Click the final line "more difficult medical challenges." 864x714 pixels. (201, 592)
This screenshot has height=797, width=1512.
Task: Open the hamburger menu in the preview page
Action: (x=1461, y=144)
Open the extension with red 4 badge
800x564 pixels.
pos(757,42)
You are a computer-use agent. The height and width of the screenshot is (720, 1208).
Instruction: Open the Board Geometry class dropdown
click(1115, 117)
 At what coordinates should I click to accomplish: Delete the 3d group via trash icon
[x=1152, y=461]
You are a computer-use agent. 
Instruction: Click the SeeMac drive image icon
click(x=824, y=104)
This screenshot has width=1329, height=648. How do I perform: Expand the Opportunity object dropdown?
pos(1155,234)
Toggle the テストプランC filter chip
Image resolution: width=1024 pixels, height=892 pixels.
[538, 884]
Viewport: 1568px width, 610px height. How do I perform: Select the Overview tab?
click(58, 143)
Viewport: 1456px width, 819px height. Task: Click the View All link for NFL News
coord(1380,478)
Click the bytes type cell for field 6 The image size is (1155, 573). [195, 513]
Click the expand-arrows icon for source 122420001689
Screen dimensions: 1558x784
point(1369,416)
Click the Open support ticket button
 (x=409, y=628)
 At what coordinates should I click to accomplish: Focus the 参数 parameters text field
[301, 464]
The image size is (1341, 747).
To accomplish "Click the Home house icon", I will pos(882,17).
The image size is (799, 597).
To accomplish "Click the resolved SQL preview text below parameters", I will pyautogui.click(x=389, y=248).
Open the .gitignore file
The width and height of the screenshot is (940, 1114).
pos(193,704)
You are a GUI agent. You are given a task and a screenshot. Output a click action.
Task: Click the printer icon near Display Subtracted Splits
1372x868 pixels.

------------

> [Instructions to follow]
Update the material above by replacing each occurrence of "Instruction" with "Goal" and leaving everything else unchanged.

> [The solution]
Click the final line "more difficult medical challenges." 864x714 pixels. (201, 592)
This screenshot has height=797, width=1512.
Task: Open the hamburger menu in the preview page
Action: (x=1461, y=144)
Open the extension with red 4 badge
800x564 pixels.
pos(757,42)
You are a computer-use agent. The height and width of the screenshot is (720, 1208).
Goal: Open the Board Geometry class dropdown
click(1115, 117)
 At what coordinates should I click to accomplish: Delete the 3d group via trash icon
[x=1152, y=461]
You are a computer-use agent. 
Goal: Click the SeeMac drive image icon
click(x=824, y=104)
This screenshot has width=1329, height=648. How do I perform: Expand the Opportunity object dropdown?
pos(1155,234)
Toggle the テストプランC filter chip
Image resolution: width=1024 pixels, height=892 pixels.
[538, 884]
Viewport: 1568px width, 610px height. How do I perform: Select the Overview tab?
click(58, 143)
Viewport: 1456px width, 819px height. Task: Click the View All link for NFL News
coord(1380,478)
Click the bytes type cell for field 6 The image size is (1155, 573). [195, 513]
Click the expand-arrows icon for source 122420001689
Screen dimensions: 1558x784
point(1369,416)
Click the Open support ticket button
 (x=409, y=628)
 At what coordinates should I click to accomplish: Focus the 参数 parameters text field
[301, 464]
The image size is (1341, 747).
To accomplish "Click the Home house icon", I will pos(882,17).
The image size is (799, 597).
To accomplish "Click the resolved SQL preview text below parameters", I will pyautogui.click(x=389, y=248).
Open the .gitignore file
The width and height of the screenshot is (940, 1114).
pos(193,704)
You are a GUI agent. You are given a task and a screenshot. Output a click action.
Task: Click the printer icon near Display Subtracted Splits
1372x868 pixels.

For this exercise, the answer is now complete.